File system events (Created, Changed, Deleted, Renamed, Error) can occur rapidly and from multiple sources (FileSystemWatcher callbacks, polling reconciliation, audit checks). Without proper serialization, event handlers could execute in parallel, creating race conditions for consumers.

Example race condition:

monitor.Changed += (s, e) => { UpdateDatabase(e.FullPath); };
monitor.Deleted += (s, e) => { RemoveFromDatabase(e.FullPath); };

If Changed and Deleted fire in parallel for the same file, the database could end up in an inconsistent state depending on which handler completes first.

Solution

All events are delivered sequentially through a System.Threading.Channels.Channel<EventEntry>.

How it works

  1. Event producers (FileSystemWatcher callbacks, reconciliation, audit) never invoke event handlers directly
  2. They call EnqueueEvent(new EventEntry(...)) which writes to the channel
  3. A dedicated event delivery task (_eventDeliveryTask) reads from the channel and invokes handlers one at a time, in order
  4. The channel acts as a sequential queue with guaranteed FIFO ordering

Key code paths

// ✅ CORRECT: Queue event for sequential delivery
private void ApplyEvent(Action updateIndex, string fullPath, WatcherChangeTypes changeType)
{
    lock (_gate)
    {
        updateIndex();
        _lastEventUtc = DateTime.UtcNow;
    }

    if (ShouldEmitEvent(fullPath))
    {
        EnqueueEvent(new EventEntry(EventType.Created, args));  // ← Queued
    }
}

// Background task delivers events sequentially
private async Task DeliverEventsAsync()
{
    await foreach (var entry in _eventChannel.Reader.ReadAllAsync())
    {
        switch (entry.Type)
        {
            case EventType.Created:
                Created?.Invoke(this, entry.Args);  // ← Delivered in order
                break;
            // ...
        }
    }
}

Guarantees

Sequential execution - Only one event handler runs at a time
FIFO ordering - Events fire in the exact order they were enqueued
Cross-source ordering - Events from FileSystemWatcher, polling, and audit are all serialized together
No Rx dependency - Uses built-in System.Threading.Channels

Performance impact

Negligible. Channel writes are lock-free and extremely fast (~10-50ns). The sequential delivery task uses async/await and only blocks when the channel is empty. Event handlers execute on a background thread, so file system operations remain fast.

Consumer best practices

Even with sequential delivery, consumers should still:

  1. Keep handlers fast - Long-running work should be offloaded (e.g., to Task.Run() or a Channel)
  2. Be idempotent - FileSystemWatcher can report duplicate events (especially Changed)
  3. Handle exceptions - Unhandled exceptions in event handlers can crash the delivery task

Example: Batching with sequential guarantee

var batchChannel = Channel.CreateUnbounded<string>();

monitor.Changed += (s, e) =>
{
    // Fast: just queue the path (guaranteed sequential)
    batchChannel.Writer.TryWrite(e.FullPath);
};

// Background task processes batches
Task.Run(async () =>
{
    await foreach (var batch in batchChannel.Reader.ReadAllAsync().Buffer(100, TimeSpan.FromSeconds(1)))
    {
        await ProcessBatchAsync(batch);  // Slow work here
    }
});

Alternative considered: Rx Observable

Using System.Reactive would give consumers more power (throttling, buffering, etc.) but adds a heavy dependency. The channel-based approach gives 90% of the benefit with zero external dependencies.

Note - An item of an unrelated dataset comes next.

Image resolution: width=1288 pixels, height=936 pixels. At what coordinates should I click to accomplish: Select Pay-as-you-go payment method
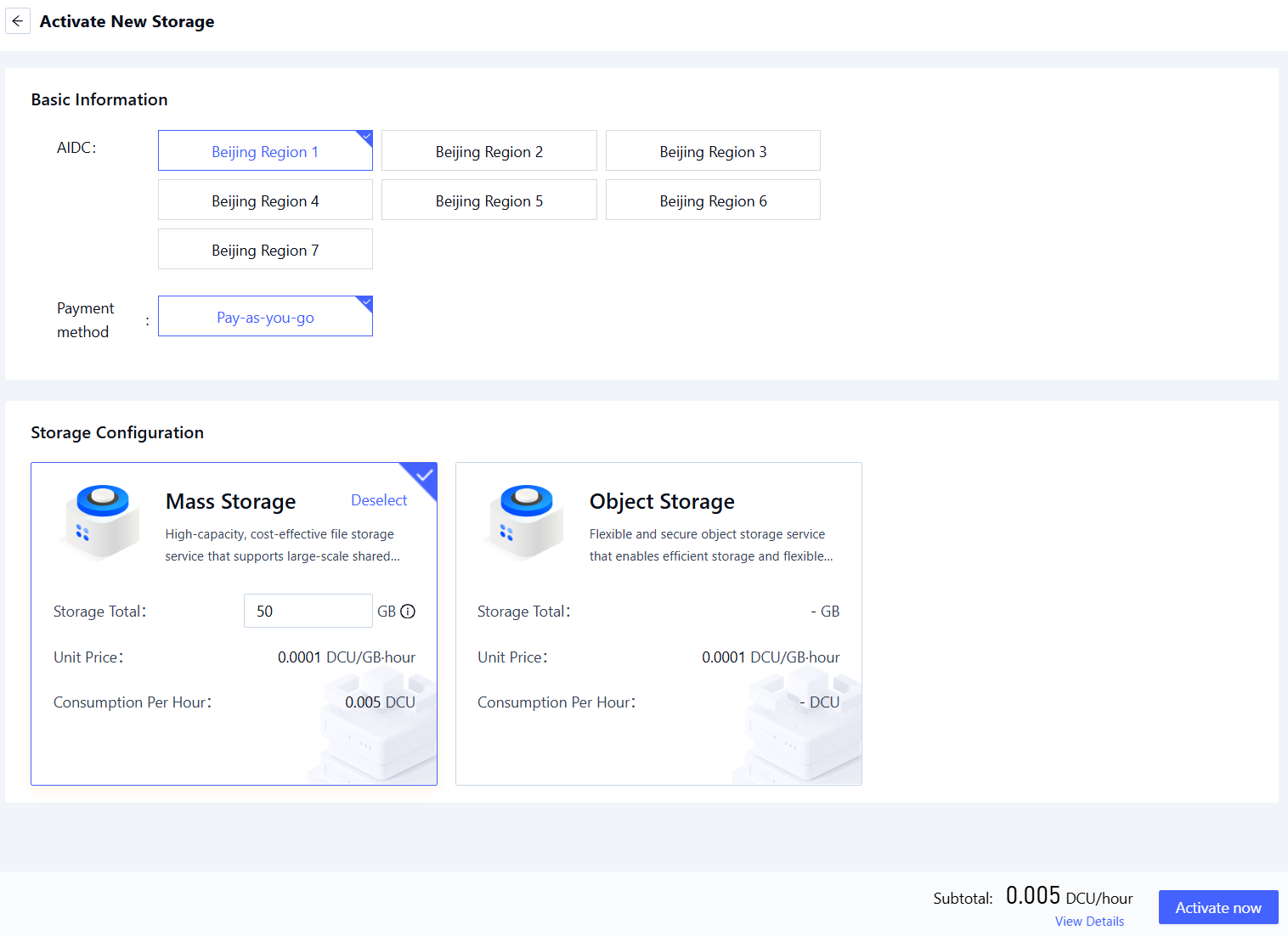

If you need advanced operators, you can bridge:

var observable = Observable.Create<FileSystemEventArgs>(observer =>
{
    void Handler(object s, FileSystemEventArgs e) => observer.OnNext(e);
    monitor.Changed += Handler;
    return Disposable.Create(() => monitor.Changed -= Handler);
})
.Throttle(TimeSpan.FromMilliseconds(500));

Summary: All events are delivered sequentially via a channel. No parallel execution, guaranteed order, no Rx dependency.